● TASK REQUIREMENTS: In this exercise, the data must be written out exactly.

● STORED DATA:
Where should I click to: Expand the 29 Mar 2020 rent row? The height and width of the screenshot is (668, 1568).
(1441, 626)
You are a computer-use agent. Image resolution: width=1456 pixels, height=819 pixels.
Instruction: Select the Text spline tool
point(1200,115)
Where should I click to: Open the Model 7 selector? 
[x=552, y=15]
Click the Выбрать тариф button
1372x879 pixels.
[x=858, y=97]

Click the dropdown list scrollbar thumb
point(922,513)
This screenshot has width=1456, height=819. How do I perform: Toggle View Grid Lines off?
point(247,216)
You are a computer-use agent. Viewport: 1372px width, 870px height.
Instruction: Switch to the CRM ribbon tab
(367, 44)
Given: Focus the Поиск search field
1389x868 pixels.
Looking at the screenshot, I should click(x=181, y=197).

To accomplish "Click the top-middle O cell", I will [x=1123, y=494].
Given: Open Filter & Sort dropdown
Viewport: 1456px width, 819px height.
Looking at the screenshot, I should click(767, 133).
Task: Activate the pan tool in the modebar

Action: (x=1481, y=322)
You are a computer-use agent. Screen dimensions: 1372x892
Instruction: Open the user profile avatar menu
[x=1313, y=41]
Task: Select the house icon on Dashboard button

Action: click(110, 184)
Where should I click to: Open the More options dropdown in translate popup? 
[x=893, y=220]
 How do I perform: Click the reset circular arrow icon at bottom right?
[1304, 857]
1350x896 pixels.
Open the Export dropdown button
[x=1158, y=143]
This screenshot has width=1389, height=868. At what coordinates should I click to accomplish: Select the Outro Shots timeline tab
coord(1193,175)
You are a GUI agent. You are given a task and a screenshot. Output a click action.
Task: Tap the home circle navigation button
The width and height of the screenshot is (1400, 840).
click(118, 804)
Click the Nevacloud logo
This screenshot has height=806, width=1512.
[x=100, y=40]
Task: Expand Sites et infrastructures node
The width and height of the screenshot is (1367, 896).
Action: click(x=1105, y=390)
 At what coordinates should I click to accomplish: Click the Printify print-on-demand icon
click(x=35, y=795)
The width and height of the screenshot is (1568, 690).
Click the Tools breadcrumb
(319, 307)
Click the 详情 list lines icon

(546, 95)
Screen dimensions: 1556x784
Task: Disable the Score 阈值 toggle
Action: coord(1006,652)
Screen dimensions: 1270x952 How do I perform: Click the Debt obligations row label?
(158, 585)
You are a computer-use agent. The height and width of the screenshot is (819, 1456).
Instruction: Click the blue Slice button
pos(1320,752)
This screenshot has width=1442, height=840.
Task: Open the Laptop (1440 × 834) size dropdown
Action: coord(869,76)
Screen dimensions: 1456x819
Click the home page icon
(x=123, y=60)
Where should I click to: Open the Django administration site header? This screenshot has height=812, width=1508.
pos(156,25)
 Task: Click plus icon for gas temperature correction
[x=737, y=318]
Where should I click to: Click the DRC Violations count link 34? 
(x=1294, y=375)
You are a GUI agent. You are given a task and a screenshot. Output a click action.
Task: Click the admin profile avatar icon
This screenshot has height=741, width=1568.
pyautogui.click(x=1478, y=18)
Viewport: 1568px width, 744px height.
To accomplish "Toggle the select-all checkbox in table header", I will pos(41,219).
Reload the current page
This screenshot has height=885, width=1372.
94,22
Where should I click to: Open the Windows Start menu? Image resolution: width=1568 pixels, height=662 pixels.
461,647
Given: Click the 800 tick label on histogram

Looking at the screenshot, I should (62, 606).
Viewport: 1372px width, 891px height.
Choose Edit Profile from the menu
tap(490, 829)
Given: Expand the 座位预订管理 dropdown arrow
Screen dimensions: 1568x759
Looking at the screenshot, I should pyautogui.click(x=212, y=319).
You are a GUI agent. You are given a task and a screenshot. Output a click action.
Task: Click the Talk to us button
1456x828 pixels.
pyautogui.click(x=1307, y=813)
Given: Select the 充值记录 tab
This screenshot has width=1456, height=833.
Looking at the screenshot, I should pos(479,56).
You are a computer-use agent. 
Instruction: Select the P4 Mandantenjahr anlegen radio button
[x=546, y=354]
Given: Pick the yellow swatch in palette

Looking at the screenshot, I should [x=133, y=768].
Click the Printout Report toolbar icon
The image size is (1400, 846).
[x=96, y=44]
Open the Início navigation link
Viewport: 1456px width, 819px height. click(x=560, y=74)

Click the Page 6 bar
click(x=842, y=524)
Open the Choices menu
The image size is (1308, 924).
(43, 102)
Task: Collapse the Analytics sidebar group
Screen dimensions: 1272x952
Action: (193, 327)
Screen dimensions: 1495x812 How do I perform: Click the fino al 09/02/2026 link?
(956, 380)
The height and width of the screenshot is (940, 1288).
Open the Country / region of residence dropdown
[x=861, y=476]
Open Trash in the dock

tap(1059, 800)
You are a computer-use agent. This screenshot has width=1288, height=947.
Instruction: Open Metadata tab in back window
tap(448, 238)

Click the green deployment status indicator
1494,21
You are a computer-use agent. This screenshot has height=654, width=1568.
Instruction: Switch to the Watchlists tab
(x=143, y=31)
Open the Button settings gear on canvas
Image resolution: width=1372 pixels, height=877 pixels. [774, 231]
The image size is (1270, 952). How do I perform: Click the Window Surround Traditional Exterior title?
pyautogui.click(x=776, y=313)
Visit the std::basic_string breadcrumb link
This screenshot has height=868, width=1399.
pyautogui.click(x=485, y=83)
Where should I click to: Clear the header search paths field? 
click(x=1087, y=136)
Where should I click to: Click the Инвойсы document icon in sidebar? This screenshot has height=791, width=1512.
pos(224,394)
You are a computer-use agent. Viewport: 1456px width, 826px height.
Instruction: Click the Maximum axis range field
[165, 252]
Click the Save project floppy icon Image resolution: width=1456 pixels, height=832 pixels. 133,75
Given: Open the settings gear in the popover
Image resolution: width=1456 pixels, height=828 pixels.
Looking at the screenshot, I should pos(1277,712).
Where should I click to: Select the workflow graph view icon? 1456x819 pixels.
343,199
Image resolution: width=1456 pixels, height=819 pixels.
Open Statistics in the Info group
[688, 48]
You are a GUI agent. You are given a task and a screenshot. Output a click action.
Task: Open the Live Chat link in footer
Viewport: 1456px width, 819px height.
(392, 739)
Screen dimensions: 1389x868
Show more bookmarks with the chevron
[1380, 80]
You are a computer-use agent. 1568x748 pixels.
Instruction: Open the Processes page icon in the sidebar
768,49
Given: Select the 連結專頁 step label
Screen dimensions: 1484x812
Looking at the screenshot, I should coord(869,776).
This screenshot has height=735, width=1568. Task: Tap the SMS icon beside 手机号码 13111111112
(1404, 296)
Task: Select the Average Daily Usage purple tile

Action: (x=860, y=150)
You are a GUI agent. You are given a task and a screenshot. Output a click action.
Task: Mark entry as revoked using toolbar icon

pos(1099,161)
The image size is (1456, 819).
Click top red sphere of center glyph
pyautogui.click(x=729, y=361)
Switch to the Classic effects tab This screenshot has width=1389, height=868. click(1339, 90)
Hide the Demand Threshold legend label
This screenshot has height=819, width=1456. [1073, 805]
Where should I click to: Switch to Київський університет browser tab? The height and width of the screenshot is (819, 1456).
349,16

● RESPONSE TO THE TASK:
Where should I click to: Expand the 29 Mar 2020 rent row? The height and width of the screenshot is (668, 1568).
(1441, 626)
You are a computer-use agent. Image resolution: width=1456 pixels, height=819 pixels.
Instruction: Select the Text spline tool
point(1200,115)
Where should I click to: Open the Model 7 selector? 
[x=552, y=15]
Click the Выбрать тариф button
1372x879 pixels.
[x=858, y=97]

Click the dropdown list scrollbar thumb
point(922,513)
This screenshot has width=1456, height=819. How do I perform: Toggle View Grid Lines off?
point(247,216)
You are a computer-use agent. Viewport: 1372px width, 870px height.
Instruction: Switch to the CRM ribbon tab
(367, 44)
Given: Focus the Поиск search field
1389x868 pixels.
Looking at the screenshot, I should click(x=181, y=197).

To accomplish "Click the top-middle O cell", I will [x=1123, y=494].
Given: Open Filter & Sort dropdown
Viewport: 1456px width, 819px height.
Looking at the screenshot, I should click(767, 133).
Task: Activate the pan tool in the modebar

Action: (x=1481, y=322)
You are a computer-use agent. Screen dimensions: 1372x892
Instruction: Open the user profile avatar menu
[x=1313, y=41]
Task: Select the house icon on Dashboard button

Action: click(110, 184)
Where should I click to: Open the More options dropdown in translate popup? 
[x=893, y=220]
 How do I perform: Click the reset circular arrow icon at bottom right?
[1304, 857]
1350x896 pixels.
Open the Export dropdown button
[x=1158, y=143]
This screenshot has width=1389, height=868. At what coordinates should I click to accomplish: Select the Outro Shots timeline tab
coord(1193,175)
You are a GUI agent. You are given a task and a screenshot. Output a click action.
Task: Tap the home circle navigation button
The width and height of the screenshot is (1400, 840).
click(118, 804)
Click the Nevacloud logo
This screenshot has height=806, width=1512.
[x=100, y=40]
Task: Expand Sites et infrastructures node
The width and height of the screenshot is (1367, 896).
Action: click(x=1105, y=390)
 At what coordinates should I click to accomplish: Click the Printify print-on-demand icon
click(x=35, y=795)
The width and height of the screenshot is (1568, 690).
Click the Tools breadcrumb
(319, 307)
Click the 详情 list lines icon

(546, 95)
Screen dimensions: 1556x784
Task: Disable the Score 阈值 toggle
Action: coord(1006,652)
Screen dimensions: 1270x952 How do I perform: Click the Debt obligations row label?
(158, 585)
You are a computer-use agent. The height and width of the screenshot is (819, 1456).
Instruction: Click the blue Slice button
pos(1320,752)
This screenshot has width=1442, height=840.
Task: Open the Laptop (1440 × 834) size dropdown
Action: coord(869,76)
Screen dimensions: 1456x819
Click the home page icon
(x=123, y=60)
Where should I click to: Open the Django administration site header? This screenshot has height=812, width=1508.
pos(156,25)
 Task: Click plus icon for gas temperature correction
[x=737, y=318]
Where should I click to: Click the DRC Violations count link 34? 
(x=1294, y=375)
You are a GUI agent. You are given a task and a screenshot. Output a click action.
Task: Click the admin profile avatar icon
This screenshot has height=741, width=1568.
pyautogui.click(x=1478, y=18)
Viewport: 1568px width, 744px height.
To accomplish "Toggle the select-all checkbox in table header", I will pos(41,219).
Reload the current page
This screenshot has height=885, width=1372.
94,22
Where should I click to: Open the Windows Start menu? Image resolution: width=1568 pixels, height=662 pixels.
461,647
Given: Click the 800 tick label on histogram

Looking at the screenshot, I should (62, 606).
Viewport: 1372px width, 891px height.
Choose Edit Profile from the menu
tap(490, 829)
Given: Expand the 座位预订管理 dropdown arrow
Screen dimensions: 1568x759
Looking at the screenshot, I should pyautogui.click(x=212, y=319).
You are a GUI agent. You are given a task and a screenshot. Output a click action.
Task: Click the Talk to us button
1456x828 pixels.
pyautogui.click(x=1307, y=813)
Given: Select the 充值记录 tab
This screenshot has width=1456, height=833.
Looking at the screenshot, I should pos(479,56).
You are a computer-use agent. 
Instruction: Select the P4 Mandantenjahr anlegen radio button
[x=546, y=354]
Given: Pick the yellow swatch in palette

Looking at the screenshot, I should [x=133, y=768].
Click the Printout Report toolbar icon
The image size is (1400, 846).
[x=96, y=44]
Open the Início navigation link
Viewport: 1456px width, 819px height. click(x=560, y=74)

Click the Page 6 bar
click(x=842, y=524)
Open the Choices menu
The image size is (1308, 924).
(43, 102)
Task: Collapse the Analytics sidebar group
Screen dimensions: 1272x952
Action: (193, 327)
Screen dimensions: 1495x812 How do I perform: Click the fino al 09/02/2026 link?
(956, 380)
The height and width of the screenshot is (940, 1288).
Open the Country / region of residence dropdown
[x=861, y=476]
Open Trash in the dock

tap(1059, 800)
You are a computer-use agent. This screenshot has width=1288, height=947.
Instruction: Open Metadata tab in back window
tap(448, 238)

Click the green deployment status indicator
1494,21
You are a computer-use agent. This screenshot has height=654, width=1568.
Instruction: Switch to the Watchlists tab
(x=143, y=31)
Open the Button settings gear on canvas
Image resolution: width=1372 pixels, height=877 pixels. [774, 231]
The image size is (1270, 952). How do I perform: Click the Window Surround Traditional Exterior title?
pyautogui.click(x=776, y=313)
Visit the std::basic_string breadcrumb link
This screenshot has height=868, width=1399.
pyautogui.click(x=485, y=83)
Where should I click to: Clear the header search paths field? 
click(x=1087, y=136)
Where should I click to: Click the Инвойсы document icon in sidebar? This screenshot has height=791, width=1512.
pos(224,394)
You are a computer-use agent. Viewport: 1456px width, 826px height.
Instruction: Click the Maximum axis range field
[165, 252]
Click the Save project floppy icon Image resolution: width=1456 pixels, height=832 pixels. 133,75
Given: Open the settings gear in the popover
Image resolution: width=1456 pixels, height=828 pixels.
Looking at the screenshot, I should pos(1277,712).
Where should I click to: Select the workflow graph view icon? 1456x819 pixels.
343,199
Image resolution: width=1456 pixels, height=819 pixels.
Open Statistics in the Info group
[688, 48]
You are a GUI agent. You are given a task and a screenshot. Output a click action.
Task: Open the Live Chat link in footer
Viewport: 1456px width, 819px height.
(392, 739)
Screen dimensions: 1389x868
Show more bookmarks with the chevron
[1380, 80]
You are a computer-use agent. 1568x748 pixels.
Instruction: Open the Processes page icon in the sidebar
768,49
Given: Select the 連結專頁 step label
Screen dimensions: 1484x812
Looking at the screenshot, I should coord(869,776).
This screenshot has height=735, width=1568. Task: Tap the SMS icon beside 手机号码 13111111112
(1404, 296)
Task: Select the Average Daily Usage purple tile

Action: (x=860, y=150)
You are a GUI agent. You are given a task and a screenshot. Output a click action.
Task: Mark entry as revoked using toolbar icon

pos(1099,161)
The image size is (1456, 819).
Click top red sphere of center glyph
pyautogui.click(x=729, y=361)
Switch to the Classic effects tab This screenshot has width=1389, height=868. click(1339, 90)
Hide the Demand Threshold legend label
This screenshot has height=819, width=1456. [1073, 805]
Where should I click to: Switch to Київський університет browser tab? The height and width of the screenshot is (819, 1456).
349,16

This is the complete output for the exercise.